**Work instruction:**
In the text below about Olding's hunting land, condense the paragraph beginning "To join, members must" into a short bulleted list that keeps its main facts.

**Text section:**
□ □ □ □ □ □ □

To join, members must first own at least 50 acres in the hunt’s territory, which they have to make available for hunting and also promise never to develop. So when Olding’s real estate agent—a joint master of the Orange County Hounds—told him about a 52-acre parcel coming available, he put a contract on it, sight unseen. He didn’t care that there was a house there: “I just wanted to be able to hunt and to preserve my property,” he says, noting that he’s already deeded it to the Virginia Outdoors Foundation.
Olding had been told that the ’70s-era rancher was a teardown, so he didn’t even ask for an inspection. But when he first visited, he liked the look of the fieldstone-clad structure, nestled into the woods and overlooking prime hunting grounds from the back. He started thinking that maybe he could fix it up and rent it out. “I was elated,” Olding says. “If there was a type of building material that I would have thought would be considered ‘country,’ it would be fieldstone.”

□ □ □ □ □ □ □

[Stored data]
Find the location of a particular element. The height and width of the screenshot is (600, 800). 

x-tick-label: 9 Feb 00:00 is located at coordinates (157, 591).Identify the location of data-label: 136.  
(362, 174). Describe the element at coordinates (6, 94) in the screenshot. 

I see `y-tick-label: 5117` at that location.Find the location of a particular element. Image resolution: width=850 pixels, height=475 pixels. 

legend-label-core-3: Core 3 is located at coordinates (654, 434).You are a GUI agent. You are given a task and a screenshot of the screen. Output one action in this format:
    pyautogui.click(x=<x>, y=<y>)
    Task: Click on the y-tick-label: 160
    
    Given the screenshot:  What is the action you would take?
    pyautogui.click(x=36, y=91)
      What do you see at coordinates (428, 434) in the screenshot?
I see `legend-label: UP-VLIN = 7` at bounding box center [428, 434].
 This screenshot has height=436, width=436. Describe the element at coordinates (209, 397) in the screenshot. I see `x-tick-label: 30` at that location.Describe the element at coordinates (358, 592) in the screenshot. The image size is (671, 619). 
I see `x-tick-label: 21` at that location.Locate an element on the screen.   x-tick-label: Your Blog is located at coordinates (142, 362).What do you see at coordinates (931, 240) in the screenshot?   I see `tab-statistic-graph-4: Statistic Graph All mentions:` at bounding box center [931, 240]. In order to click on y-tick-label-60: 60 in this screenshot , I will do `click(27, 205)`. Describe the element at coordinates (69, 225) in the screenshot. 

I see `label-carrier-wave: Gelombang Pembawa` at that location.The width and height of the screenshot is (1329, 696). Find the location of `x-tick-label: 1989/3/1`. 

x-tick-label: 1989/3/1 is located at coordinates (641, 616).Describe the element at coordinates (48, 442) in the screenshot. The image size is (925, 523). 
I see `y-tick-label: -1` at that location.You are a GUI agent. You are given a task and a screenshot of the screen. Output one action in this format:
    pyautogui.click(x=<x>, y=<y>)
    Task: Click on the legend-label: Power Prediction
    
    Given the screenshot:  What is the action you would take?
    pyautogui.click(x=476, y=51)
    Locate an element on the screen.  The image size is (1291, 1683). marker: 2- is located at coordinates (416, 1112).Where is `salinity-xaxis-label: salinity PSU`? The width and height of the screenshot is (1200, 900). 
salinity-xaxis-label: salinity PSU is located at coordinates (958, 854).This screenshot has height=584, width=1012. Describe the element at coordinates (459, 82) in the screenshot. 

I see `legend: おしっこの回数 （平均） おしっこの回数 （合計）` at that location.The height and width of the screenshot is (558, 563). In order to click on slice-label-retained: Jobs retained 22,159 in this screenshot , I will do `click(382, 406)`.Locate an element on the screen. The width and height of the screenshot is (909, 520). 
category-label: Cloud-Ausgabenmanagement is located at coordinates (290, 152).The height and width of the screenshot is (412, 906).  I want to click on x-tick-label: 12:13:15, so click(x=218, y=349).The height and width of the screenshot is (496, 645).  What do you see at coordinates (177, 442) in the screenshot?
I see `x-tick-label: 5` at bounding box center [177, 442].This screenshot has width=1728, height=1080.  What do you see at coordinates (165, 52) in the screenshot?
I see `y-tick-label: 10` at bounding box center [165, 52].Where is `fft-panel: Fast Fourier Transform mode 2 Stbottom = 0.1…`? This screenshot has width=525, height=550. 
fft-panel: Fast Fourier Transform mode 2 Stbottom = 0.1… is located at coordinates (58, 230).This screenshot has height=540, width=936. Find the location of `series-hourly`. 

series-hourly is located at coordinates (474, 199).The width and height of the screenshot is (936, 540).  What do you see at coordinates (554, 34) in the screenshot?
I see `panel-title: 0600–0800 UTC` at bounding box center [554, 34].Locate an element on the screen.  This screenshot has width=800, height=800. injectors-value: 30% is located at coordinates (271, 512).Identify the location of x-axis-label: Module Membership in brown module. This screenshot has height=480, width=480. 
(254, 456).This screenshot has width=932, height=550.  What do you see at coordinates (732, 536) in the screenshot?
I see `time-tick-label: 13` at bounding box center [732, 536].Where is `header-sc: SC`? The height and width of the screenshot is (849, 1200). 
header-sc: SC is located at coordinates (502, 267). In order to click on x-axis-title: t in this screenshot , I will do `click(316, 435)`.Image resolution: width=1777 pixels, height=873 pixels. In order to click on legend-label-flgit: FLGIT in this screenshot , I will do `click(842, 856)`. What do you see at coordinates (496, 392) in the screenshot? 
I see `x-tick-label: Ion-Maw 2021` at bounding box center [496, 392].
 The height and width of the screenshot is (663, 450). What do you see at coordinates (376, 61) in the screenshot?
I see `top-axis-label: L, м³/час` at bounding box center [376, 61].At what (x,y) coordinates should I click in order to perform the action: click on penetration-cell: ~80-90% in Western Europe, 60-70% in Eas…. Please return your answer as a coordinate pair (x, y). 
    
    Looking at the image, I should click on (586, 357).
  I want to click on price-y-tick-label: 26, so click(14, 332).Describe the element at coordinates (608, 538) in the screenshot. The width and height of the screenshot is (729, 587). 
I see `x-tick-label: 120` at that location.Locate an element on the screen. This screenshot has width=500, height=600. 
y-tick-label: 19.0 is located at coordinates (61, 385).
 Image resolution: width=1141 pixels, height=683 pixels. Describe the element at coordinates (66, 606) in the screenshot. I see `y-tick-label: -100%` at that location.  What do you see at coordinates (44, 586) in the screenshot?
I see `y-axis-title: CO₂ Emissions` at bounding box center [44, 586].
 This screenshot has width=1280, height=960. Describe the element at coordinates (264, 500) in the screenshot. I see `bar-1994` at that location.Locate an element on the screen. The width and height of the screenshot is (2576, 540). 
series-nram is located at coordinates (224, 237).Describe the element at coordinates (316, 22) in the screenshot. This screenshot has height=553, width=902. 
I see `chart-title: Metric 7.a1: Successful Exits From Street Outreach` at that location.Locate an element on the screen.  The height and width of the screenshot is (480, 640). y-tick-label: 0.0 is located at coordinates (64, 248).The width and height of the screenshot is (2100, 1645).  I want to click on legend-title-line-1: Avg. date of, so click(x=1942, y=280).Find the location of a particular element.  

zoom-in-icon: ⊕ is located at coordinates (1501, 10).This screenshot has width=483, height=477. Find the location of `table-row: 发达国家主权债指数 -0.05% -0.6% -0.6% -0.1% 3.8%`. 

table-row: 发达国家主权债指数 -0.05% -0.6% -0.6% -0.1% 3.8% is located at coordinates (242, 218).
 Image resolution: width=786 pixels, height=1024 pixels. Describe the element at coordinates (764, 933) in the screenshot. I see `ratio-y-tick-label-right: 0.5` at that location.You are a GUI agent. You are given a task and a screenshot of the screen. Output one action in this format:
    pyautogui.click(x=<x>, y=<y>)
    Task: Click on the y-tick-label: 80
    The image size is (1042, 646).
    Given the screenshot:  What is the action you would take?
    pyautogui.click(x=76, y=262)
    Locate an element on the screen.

□ □ □ □ □ □ □

**Your response:**
- Members must own at least 50 acres in the hunt's territory, make the land available for hunting, and promise never to develop it.
- Olding's real estate agent, a joint master of the Orange County Hounds, told him about a 52-acre parcel, and he put a contract on it sight unseen.
- He didn't care that it had a house. He wanted to hunt and preserve the property.
- He has already deeded it to the Virginia Outdoors Foundation.